(Work required):
Count the lines of the records below that contain the string "copy", treating uppercase and lowercase as different, and give only the number.

[Rows from a dataset]
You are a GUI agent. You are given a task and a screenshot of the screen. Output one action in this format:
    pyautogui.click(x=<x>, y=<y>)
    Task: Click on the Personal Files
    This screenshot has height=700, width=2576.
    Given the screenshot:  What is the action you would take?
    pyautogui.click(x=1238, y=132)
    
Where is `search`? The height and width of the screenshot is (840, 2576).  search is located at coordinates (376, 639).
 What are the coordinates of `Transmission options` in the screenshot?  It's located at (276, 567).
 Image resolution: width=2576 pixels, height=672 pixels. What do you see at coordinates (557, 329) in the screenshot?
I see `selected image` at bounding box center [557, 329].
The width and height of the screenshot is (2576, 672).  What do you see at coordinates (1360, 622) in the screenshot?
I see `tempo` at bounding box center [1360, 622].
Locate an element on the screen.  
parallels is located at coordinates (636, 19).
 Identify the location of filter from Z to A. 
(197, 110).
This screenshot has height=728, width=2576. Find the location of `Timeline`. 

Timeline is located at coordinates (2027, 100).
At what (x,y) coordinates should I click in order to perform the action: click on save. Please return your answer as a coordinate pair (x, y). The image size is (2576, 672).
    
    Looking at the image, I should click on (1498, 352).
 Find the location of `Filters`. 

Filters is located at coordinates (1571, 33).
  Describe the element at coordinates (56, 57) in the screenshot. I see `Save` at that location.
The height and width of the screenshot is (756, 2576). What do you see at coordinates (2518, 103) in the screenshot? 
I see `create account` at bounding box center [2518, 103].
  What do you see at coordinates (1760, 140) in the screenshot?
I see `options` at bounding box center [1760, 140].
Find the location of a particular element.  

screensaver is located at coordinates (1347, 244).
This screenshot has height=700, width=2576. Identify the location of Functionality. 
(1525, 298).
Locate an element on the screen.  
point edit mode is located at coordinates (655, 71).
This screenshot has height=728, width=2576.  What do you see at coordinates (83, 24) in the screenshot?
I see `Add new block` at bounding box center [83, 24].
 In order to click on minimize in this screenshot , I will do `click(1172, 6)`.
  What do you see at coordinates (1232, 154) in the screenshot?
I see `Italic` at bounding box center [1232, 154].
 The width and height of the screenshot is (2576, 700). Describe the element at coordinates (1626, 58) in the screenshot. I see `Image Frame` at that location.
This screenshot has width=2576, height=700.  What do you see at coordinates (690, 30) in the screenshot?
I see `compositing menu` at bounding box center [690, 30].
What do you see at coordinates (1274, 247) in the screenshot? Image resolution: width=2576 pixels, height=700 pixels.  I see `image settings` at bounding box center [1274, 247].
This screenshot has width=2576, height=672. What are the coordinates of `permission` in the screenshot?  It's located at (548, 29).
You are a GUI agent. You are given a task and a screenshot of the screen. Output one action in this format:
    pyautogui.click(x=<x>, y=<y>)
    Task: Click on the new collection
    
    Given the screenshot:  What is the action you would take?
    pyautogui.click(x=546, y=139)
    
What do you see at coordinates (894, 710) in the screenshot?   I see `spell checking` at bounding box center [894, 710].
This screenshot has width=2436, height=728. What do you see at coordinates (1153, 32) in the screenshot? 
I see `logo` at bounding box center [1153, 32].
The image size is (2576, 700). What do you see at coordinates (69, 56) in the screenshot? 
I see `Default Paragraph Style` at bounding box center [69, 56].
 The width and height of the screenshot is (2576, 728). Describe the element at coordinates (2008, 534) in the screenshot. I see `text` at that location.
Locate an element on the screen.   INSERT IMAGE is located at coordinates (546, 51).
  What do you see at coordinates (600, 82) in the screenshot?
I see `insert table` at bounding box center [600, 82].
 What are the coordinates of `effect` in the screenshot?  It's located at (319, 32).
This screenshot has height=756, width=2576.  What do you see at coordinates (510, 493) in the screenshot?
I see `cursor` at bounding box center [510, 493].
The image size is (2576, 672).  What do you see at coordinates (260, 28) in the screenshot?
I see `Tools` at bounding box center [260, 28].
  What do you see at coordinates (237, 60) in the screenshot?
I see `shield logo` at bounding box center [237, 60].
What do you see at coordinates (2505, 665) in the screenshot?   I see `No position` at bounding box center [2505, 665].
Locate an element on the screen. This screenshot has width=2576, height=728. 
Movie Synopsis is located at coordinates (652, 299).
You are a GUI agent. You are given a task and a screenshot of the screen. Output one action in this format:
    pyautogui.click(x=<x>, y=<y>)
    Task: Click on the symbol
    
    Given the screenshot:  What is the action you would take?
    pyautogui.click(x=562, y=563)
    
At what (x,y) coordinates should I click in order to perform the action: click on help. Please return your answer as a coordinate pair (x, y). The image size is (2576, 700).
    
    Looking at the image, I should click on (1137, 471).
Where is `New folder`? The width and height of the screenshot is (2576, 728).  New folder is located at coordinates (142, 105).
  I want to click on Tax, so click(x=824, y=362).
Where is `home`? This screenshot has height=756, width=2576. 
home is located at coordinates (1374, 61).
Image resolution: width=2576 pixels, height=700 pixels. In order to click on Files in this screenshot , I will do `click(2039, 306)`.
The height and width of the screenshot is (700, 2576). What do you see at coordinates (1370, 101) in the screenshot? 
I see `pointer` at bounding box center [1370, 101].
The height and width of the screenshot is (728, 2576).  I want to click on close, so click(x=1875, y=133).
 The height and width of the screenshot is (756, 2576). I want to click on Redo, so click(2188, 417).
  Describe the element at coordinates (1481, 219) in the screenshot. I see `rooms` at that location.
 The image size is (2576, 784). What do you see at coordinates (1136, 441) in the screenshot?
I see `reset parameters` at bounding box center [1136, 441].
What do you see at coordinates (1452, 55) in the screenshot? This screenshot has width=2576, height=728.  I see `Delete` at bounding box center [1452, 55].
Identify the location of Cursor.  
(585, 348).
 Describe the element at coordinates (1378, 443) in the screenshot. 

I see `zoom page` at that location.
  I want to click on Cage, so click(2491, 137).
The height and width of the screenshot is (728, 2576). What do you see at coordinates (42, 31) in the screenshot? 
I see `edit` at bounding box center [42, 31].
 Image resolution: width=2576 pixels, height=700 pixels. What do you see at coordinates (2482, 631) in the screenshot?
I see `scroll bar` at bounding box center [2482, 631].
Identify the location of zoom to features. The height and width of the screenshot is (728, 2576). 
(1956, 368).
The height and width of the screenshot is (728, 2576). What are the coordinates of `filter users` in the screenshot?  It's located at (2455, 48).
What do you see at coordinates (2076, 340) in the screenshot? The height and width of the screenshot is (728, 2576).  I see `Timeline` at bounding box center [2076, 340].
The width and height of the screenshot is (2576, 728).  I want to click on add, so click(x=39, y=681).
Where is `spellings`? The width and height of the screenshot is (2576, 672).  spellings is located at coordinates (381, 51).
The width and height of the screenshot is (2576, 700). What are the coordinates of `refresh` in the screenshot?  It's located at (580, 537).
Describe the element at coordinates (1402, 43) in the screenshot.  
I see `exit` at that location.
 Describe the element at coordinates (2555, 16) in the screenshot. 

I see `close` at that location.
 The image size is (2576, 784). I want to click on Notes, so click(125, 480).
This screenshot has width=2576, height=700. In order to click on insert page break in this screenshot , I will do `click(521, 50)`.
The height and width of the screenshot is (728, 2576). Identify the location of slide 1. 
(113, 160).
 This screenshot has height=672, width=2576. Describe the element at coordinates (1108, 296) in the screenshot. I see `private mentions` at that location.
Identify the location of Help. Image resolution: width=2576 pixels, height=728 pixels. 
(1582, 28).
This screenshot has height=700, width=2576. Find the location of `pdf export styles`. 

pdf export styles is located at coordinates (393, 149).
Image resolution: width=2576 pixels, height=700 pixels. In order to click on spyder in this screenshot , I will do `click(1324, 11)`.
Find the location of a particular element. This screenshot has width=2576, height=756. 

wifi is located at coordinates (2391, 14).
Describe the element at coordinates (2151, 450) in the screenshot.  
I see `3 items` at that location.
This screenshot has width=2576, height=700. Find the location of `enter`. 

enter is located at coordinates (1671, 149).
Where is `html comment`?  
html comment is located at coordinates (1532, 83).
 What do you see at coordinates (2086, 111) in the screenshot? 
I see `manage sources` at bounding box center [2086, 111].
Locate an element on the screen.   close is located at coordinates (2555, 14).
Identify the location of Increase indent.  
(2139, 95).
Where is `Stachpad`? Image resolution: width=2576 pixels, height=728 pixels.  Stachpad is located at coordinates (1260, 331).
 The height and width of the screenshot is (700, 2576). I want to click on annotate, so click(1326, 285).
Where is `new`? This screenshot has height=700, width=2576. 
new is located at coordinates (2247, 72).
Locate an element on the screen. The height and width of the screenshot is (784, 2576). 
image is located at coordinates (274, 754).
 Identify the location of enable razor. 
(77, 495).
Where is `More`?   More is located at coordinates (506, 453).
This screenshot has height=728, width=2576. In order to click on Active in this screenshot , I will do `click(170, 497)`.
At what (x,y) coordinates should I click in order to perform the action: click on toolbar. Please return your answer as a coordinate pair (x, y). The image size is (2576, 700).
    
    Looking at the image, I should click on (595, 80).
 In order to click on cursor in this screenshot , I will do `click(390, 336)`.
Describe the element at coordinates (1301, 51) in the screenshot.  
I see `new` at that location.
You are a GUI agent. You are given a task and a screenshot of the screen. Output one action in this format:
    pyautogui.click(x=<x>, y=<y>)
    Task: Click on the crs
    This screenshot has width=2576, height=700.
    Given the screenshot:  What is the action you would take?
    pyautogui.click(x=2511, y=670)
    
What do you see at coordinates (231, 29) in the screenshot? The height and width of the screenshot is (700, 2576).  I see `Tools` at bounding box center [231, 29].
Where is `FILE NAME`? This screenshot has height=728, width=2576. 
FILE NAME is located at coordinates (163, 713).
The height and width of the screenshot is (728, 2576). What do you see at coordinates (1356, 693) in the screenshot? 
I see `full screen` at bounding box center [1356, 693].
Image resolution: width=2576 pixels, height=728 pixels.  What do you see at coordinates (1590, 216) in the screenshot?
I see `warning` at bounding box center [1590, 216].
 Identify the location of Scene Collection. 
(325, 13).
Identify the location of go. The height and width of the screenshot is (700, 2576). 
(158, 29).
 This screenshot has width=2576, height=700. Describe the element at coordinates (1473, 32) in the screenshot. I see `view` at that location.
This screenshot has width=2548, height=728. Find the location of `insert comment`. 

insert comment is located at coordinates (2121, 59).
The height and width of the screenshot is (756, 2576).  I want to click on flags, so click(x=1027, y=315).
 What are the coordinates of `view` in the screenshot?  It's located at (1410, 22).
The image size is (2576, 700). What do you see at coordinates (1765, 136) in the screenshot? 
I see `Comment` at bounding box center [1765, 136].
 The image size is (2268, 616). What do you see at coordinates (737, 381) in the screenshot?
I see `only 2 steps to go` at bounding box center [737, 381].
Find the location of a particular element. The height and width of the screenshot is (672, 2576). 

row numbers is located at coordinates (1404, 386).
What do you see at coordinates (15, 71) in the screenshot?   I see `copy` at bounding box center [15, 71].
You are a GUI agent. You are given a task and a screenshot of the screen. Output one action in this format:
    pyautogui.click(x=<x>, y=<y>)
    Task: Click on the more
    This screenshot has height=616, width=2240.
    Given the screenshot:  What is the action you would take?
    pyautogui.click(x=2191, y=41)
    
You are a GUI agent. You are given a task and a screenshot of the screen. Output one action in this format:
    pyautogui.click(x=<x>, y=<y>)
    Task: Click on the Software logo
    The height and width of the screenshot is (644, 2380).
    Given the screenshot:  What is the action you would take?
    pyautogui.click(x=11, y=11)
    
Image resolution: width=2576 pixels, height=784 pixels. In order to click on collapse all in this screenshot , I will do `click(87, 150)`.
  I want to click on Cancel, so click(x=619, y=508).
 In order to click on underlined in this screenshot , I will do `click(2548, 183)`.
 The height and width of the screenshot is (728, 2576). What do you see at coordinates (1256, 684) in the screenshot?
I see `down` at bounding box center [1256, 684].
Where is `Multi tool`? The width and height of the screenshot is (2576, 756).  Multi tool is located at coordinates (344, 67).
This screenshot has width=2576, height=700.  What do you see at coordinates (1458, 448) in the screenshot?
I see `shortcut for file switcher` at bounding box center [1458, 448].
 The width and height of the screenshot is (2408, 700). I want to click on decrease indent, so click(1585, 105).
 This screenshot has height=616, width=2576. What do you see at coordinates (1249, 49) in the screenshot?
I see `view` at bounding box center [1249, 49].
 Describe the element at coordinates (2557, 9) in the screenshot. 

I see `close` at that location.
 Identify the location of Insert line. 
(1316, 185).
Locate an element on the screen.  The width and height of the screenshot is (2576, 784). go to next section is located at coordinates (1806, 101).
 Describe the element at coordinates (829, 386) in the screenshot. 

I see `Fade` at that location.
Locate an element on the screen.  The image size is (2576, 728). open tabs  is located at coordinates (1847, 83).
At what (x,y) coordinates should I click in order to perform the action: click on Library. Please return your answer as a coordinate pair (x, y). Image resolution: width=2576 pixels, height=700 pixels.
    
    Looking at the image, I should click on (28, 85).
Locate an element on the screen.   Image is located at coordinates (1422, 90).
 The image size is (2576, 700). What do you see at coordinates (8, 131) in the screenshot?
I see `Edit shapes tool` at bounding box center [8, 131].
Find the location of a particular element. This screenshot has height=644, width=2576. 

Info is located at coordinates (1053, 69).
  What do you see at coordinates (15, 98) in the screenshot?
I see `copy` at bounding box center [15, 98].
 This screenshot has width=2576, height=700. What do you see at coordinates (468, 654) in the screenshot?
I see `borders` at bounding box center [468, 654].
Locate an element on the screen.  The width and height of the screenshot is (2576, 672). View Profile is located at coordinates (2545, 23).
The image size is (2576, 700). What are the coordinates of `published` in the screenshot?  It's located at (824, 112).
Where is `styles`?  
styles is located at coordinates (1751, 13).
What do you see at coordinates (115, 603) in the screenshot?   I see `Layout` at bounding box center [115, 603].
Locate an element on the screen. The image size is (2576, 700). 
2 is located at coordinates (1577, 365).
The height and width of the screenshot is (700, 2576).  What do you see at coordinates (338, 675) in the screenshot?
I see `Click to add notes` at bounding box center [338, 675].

(Reply to the task):
2